After a short break of standing around the fire on Union Pool’s big outdoor deck, which is tucked between the BQE and the bar’s sedentary Taco Truck, the crowd shuffled back to the stage for Uke of Spaces Corners—which is singer/songwriter Dan Beckman of Belfast, ME and his artfully beatup guitar.
Luckily for the audience, Uke of Spaces Corners’ music is much harder to forget than that cumbersome name (what’s with the whole “Spaces Corners” double-plural thing?) Wearing a denim collar under a vest, with long curly hair falling over massive glasses, Uke played a set of pretty songs, tinged with reverb, which made us feel like we were in a log cabin deep in some Appalachian forest, rather than under the Brooklyn-Queens Expressway.
After Uke finished his set, the Hall filled up such that the entrance was bottlenecked with smokers and late-comers. The indie chamber-folk sextet Dark Dark Dark took the stage. The band divides its time between NYC, New Orleans, and Minneapolis where they recently recorded a new EP, the aptly-named Bright Bright Bright. (They also released a full-length album in 2008 called The Snow Magic.)

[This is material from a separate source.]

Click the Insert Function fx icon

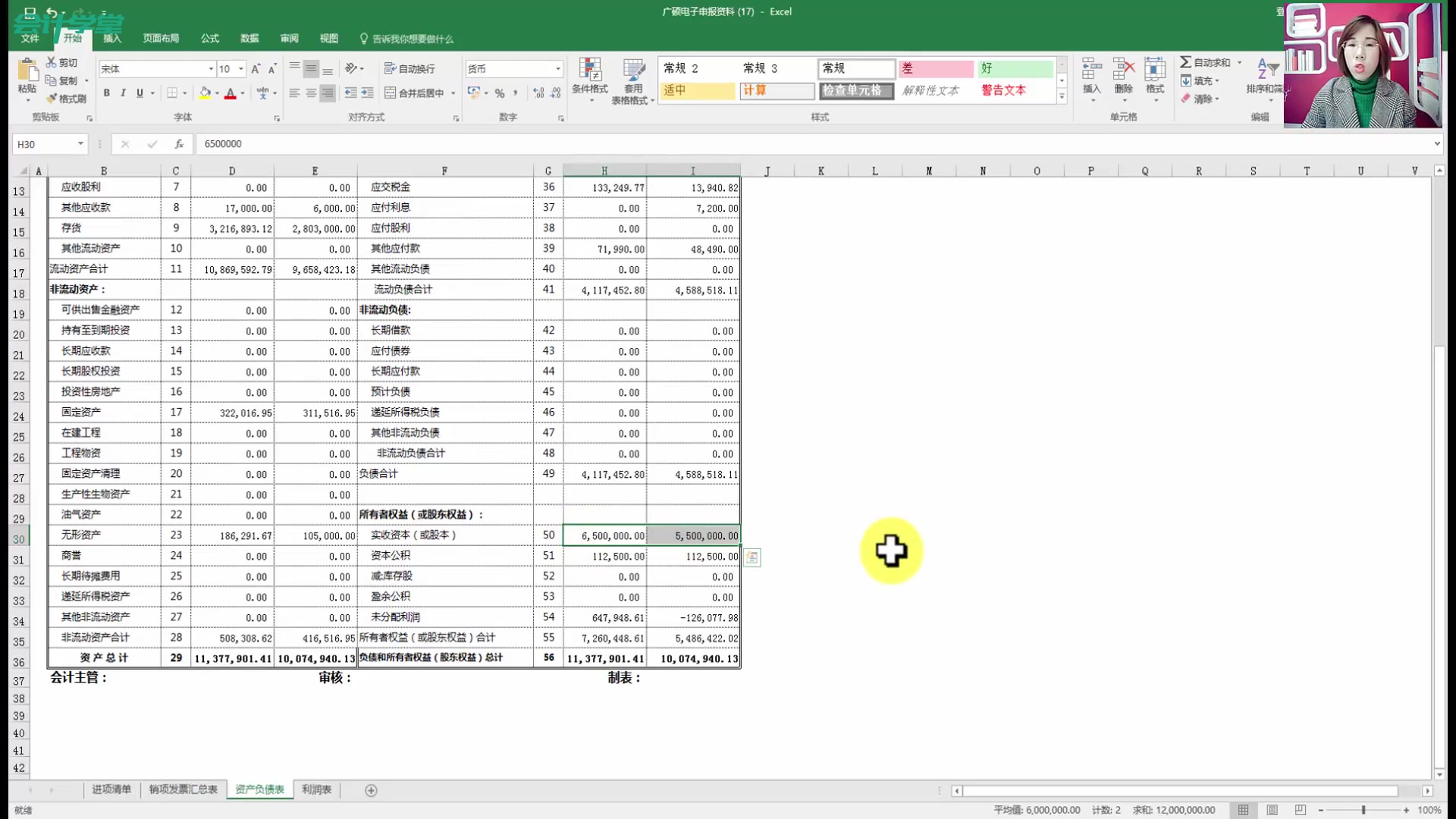(179, 143)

Dark Dark Dark’s music, created with accordions, horns, percussion, banjos, and clarinets (to name a few) is majestic, serious, and lyrically-rich. The crowd was in awe—utterly silent, and definitely not buying any drinks. “Is it weird listening to lounge folk music on a Friday night?” the banjo player joked. “It’s absolutely beautiful,” someone in the crowd yelled. And it was.